Laundered shop towels may cause exposure to heavy metals: Study

U.S. study shows elevated levels of heavy metals on “clean” towels

Even after commercial laundering, shop towels retain elevated levels of metals, according to a study by Gradient, a U.S. science consulting firm.

The study, Evaluation of Potential Exposure to Metals in Laundered Shop Towels, said these elevated levels could result in worker exposures that exceed agency guidelines.

The towels could even introduce new metals that are not otherwise found in a facility, according to the study.

The study compared the estimated amounts of ingested metals to health-based criteria, including the criteria from the U.S. Environmental Protection Agency and the Agency for Toxic Substances and Disease Registry, a federal public health agency of the U.S. Department of Health and Human Services.

It found the worker using the typical amount of towels per day, would have an average exposure to seven metals (antimony, beryllium, cadmium, cobalt, copper, lead and molybdenum) that may exceed health-based exposure guidelines set by U.S. agencies.

Workers cannot see, smell or feel heavy metal contaminants on laundered shop towels.
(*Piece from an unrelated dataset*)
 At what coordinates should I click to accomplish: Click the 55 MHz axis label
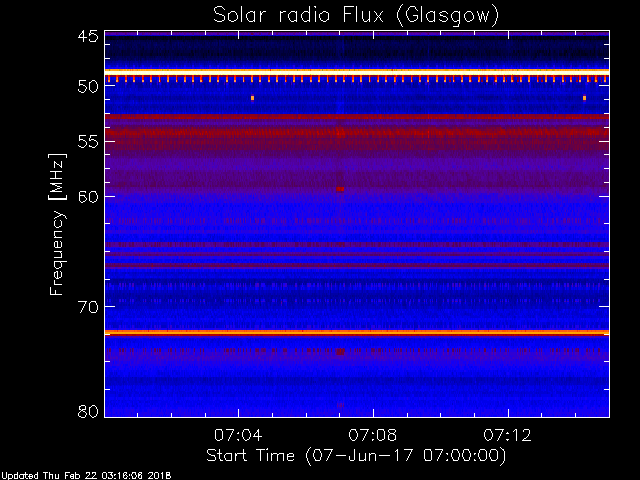click(88, 142)

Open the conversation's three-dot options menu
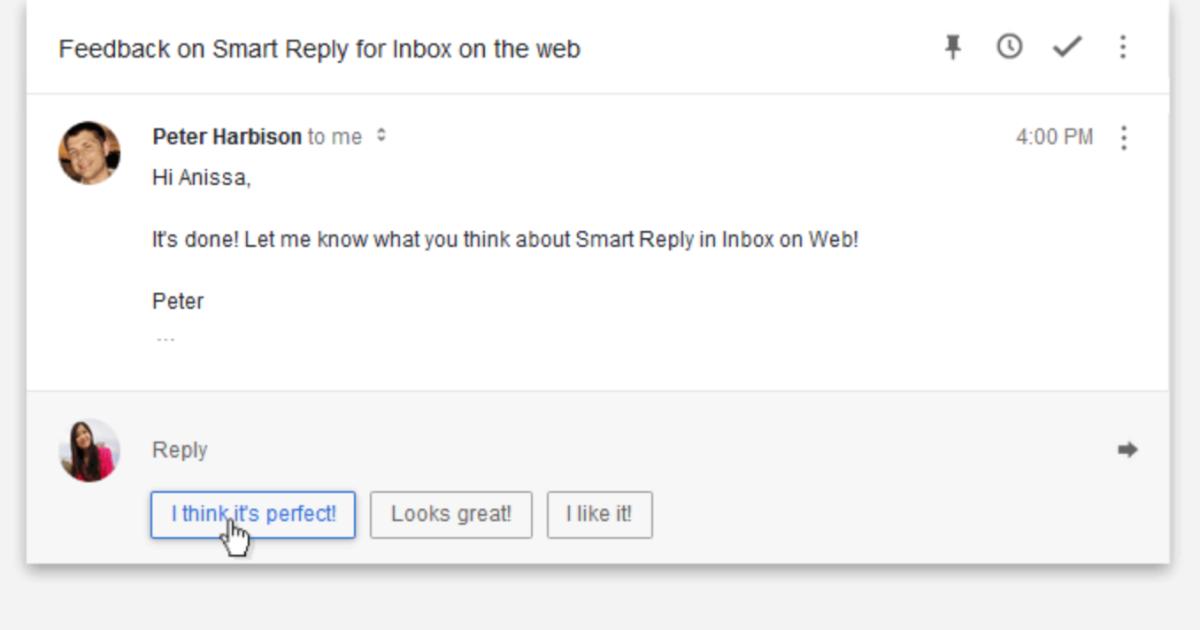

They are not aware the towels could contain elevated levels of tiny metal particles. Workers who touch towels with their hands may unknowingly transfer these metals from their hands to their mouths, according to Gradient.

Across industries, workers use laundered shop towels for wiping equipment as well as their hands and faces. Industrial launderers then collect the towels from different workplaces, wash them together and send them out again for use by the same or other businesses, said Gradient.

"Manufacturers face an unexpected worker exposure issue: Workers using just one or two shop towels a day may be exposed to elevated levels of heavy metals, compared to health-based exposure guidelines," said Barbara Beck, a principal at Gradient. "Without knowing it, manufacturing workers may be ingesting certain heavy metals at elevated levels from this unexpected source. For some of these metals, the amounts ingested may be greater than allowed in drinking water on a daily basis. Because towels are used and then laundered multiple times and are often delivered to different companies each time, workers may even be exposed to metals that do not otherwise exist in their work environment."

The study was commissioned by Kimberly-Clark Professional. Researchers analyzed data from laundered shop towels submitted by 26 North American companies across various manufacturing industries.